KS Falubaz Zielona Góra
- Full name: Klub Sportowy Falubaz Zielona Góra
- Founded: 2010 2015 (reformed)
- Dissolved: 2019 (became Lechia Zielona Góra)
- Ground: University Stadium, Zielona Góra (last season)
- Capacity: 1000
- Chairman: Michał Rzeczycki (last season)
- 2018–19 (last season): IV liga, 1st
| Home colours | Away colours |

= Falubaz Zielona Góra (football) =

Polish football club

KS Falubaz Zielona Góra was a football team founded by speedway fans of Falubaz in 2010. They started from the bottom of the football pyramid in the local amateur divisions. However, they have been promoted every year since their existence, four promotions in a row and started the 2014–15 season in IV liga, the fifth tier.

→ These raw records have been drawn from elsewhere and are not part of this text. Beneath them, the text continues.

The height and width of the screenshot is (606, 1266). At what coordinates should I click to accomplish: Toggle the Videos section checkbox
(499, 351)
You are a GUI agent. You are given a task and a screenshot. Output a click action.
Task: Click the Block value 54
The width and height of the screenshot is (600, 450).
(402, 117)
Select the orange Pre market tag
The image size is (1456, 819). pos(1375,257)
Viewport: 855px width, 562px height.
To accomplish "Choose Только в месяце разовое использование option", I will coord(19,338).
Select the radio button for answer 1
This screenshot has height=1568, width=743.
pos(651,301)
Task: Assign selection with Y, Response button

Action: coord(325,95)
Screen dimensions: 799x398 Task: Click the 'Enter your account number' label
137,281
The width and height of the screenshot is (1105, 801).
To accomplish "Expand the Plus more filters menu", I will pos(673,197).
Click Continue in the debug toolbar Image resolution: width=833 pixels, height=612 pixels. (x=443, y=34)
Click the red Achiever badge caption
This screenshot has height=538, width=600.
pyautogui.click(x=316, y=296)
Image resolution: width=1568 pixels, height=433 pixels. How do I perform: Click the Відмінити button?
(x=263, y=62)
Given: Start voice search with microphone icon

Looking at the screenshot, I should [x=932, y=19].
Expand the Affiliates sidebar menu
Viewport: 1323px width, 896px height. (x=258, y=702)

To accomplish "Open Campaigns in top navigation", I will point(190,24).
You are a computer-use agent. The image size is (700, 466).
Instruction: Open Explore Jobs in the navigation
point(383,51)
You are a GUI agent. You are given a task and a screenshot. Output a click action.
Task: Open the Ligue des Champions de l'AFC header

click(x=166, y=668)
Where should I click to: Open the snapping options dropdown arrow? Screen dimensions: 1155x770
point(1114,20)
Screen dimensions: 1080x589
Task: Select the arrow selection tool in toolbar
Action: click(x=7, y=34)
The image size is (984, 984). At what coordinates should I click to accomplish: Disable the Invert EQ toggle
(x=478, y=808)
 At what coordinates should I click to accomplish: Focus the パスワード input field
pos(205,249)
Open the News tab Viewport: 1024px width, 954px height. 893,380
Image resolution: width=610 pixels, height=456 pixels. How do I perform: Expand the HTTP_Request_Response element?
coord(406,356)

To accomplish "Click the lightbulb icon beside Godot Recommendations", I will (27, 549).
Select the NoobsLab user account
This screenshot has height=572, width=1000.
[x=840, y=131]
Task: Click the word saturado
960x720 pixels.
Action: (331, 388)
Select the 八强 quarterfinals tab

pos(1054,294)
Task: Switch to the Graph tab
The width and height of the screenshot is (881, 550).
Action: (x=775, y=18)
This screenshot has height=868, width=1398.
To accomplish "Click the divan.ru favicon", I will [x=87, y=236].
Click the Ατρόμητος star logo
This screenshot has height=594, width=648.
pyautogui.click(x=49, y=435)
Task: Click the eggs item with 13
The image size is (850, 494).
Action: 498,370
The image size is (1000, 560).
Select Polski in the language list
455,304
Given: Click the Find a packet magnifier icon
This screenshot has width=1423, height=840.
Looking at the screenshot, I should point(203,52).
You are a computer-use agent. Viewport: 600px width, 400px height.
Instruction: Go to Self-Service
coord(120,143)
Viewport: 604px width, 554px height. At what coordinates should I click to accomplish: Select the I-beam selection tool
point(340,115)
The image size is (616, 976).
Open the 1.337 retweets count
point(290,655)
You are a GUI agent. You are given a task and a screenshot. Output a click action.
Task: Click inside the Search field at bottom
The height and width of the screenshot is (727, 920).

In the 2014–15 season, the club took first place in IV liga but formally resigned from the promotion and the club was withdrawn from all competitions. The club was reformed on the basis of UKP Zielona Góra which was already in that league and therefore Falubaz de facto kept its league place and continued its existence, despite formally reforming on the basis of another club. They continued until 2019, after winning the league when the club was handed over and formed the basis of the revival of the city's historic team Lechia Zielona Góra, itself the original basis of UKP Zielona Góra; Lechia continued Falubaz's place in the league pyramid.

==Bibliography==
- Andrzej Flügel (2019). "Historia zielonogórskiego futbolu zatoczyła koło. Był Falubaz i znów jest Lechia"
- "Skarb - KSF Zielona Góra"
- "Skarb - Lechia Zielona Góra"
- "Skarb - Falubaz Zielona Góra"
- "Skarb - Falubaz II Zielona Góra"
- "Skarb - Falubaz Zielona Góra (junior)"
- "Falubaz Zielona Góra (minor junior)"
- "UKP Zielona Góra"
- "UKP Zielona Góra (junior)"
- "UKP Zielona Góra (minor junior)"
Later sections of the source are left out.